15 de enero de 2018

"Yo hago nuevas todas las cosas". Y agregó: "Escribe que estas palabras son verdaderas y dignas de crédito. (Apocalipsis 21,5)

Y el que estaba sentado en el trono dijo: "Yo hago nuevas todas las cosas". Y agregó: "Escribe que estas palabras son verdaderas y dignas de crédito. (Apocalipsis 21,5)
Meditando sobre que las cosas viejas pasan y lo nuevo llega, me vino a la memoria este fragmento precioso del libro del Apocalipsis, y pensé que es verdad. Es de gran esperanza para el creyente el pensar en las promesas de Dios para sus hijos. Ciertamente, en el contexto de este pasaje, el Espíritu Santo nos está hablando de cosas bastante trascendentes como la muerte (que será quitada), las penas, las quejas y los dolores (que desaparecerán un día).
Ciertamente el creyente ya camina hacia esa realidad en la medida que su vida se va transfigurando de algún modo y convirtiéndose. Pero el libro del Apocalipsis va un paso más allá, y nos habla de que las cosas serán efectivamente así un día, cuando todo sea restaurado por Dios.

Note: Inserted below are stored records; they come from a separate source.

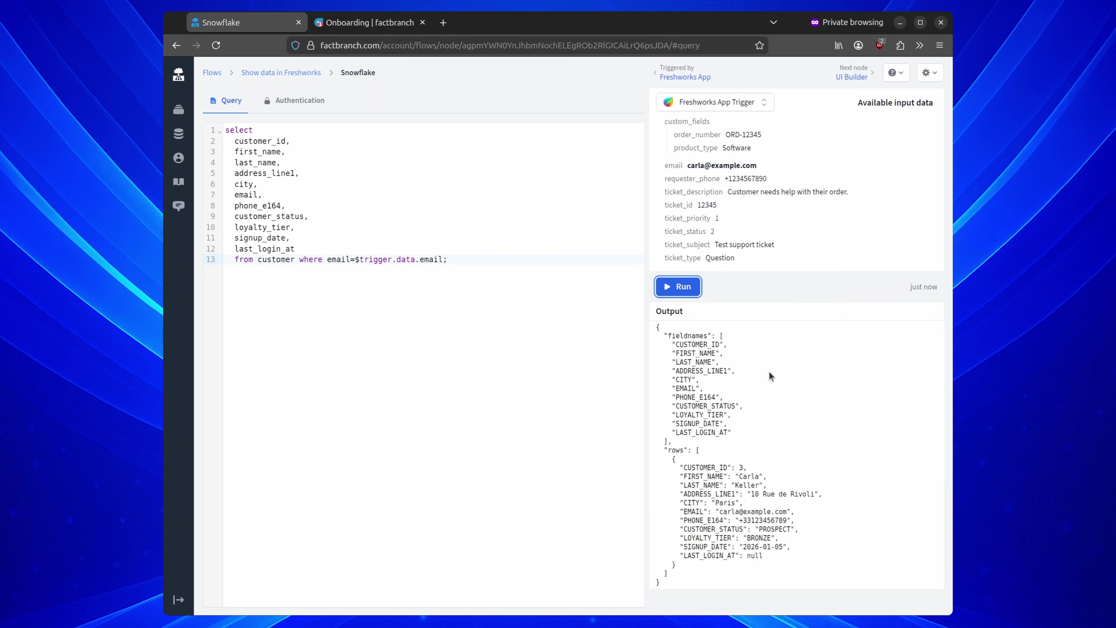The image size is (1116, 628).
Task: Click the tracking protection shield icon
Action: coord(295,46)
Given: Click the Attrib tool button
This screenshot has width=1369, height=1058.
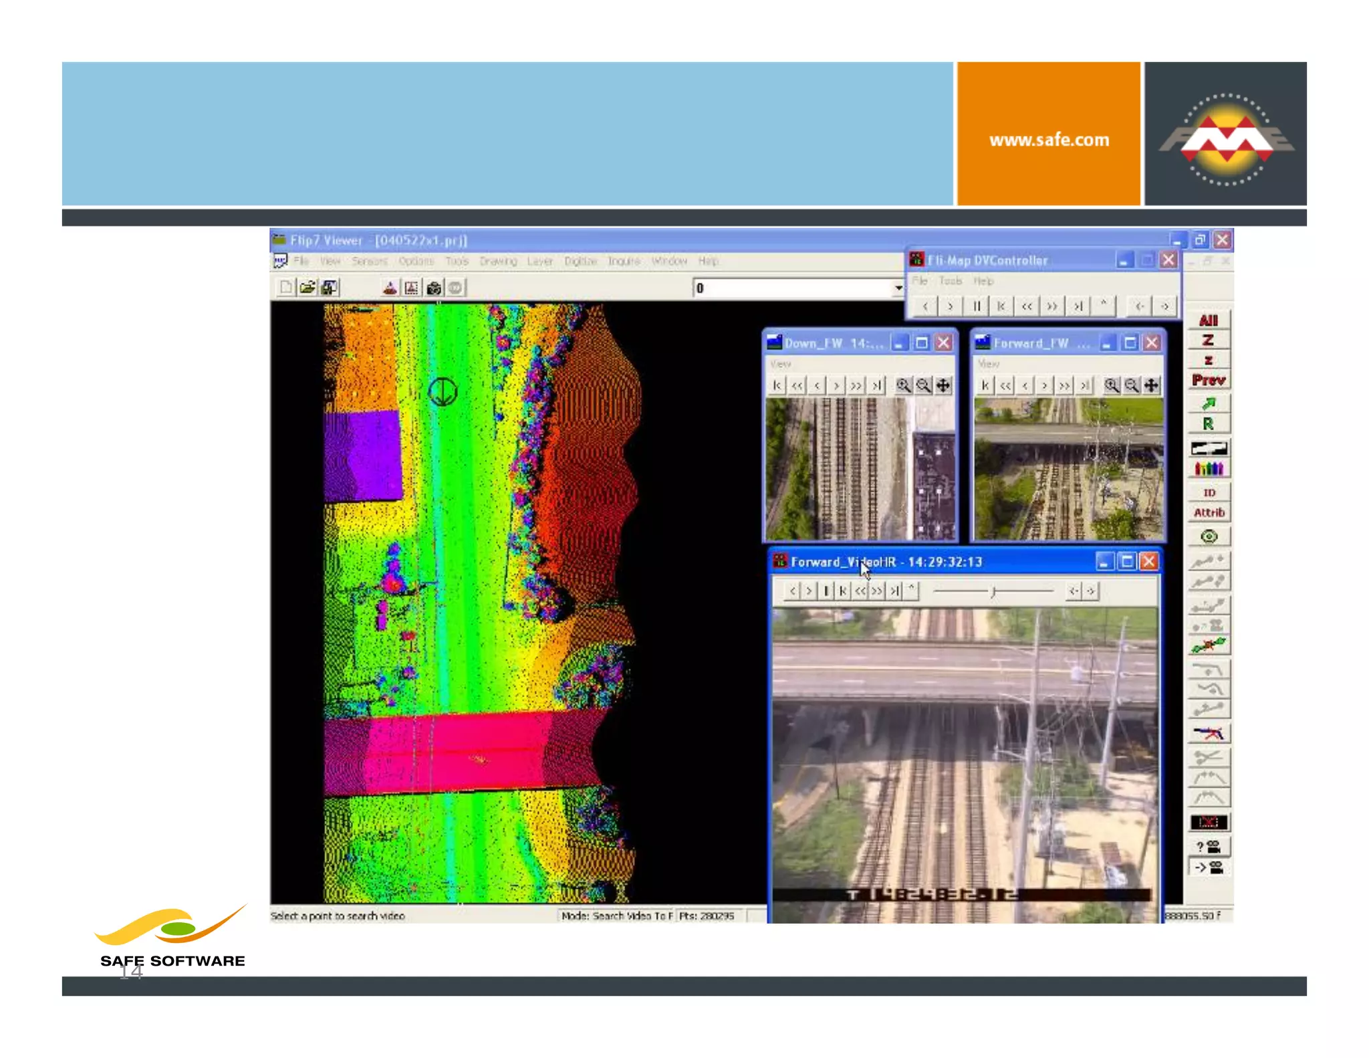Looking at the screenshot, I should pyautogui.click(x=1208, y=512).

A veces también en la vida, es bueno dejar atrás las cosas viejas, el pasado, y centrarse en vivir el presente. De nada vale estar recordando el pasado continuamente. Lo que pasó, ya pasó. Lo bueno quedó, lo malo ya no está.
Debemos poner nuestra confianza en Dios, y aumentar nuestra autoestima también, que Dios se complace en el que se ama también a sí mismo. No lo digo yo, lo dice Jesús:
Amar al prójimo, si, pero...
“Amarás a tu prójimo como a ti mismo”. No existe otro mandamiento mayor que éstos» (Mc 12, 29-31).
Todo lo que busca destruirnos y limitar nuestro caminar, u oponerse a nosotros, no viene de Dios.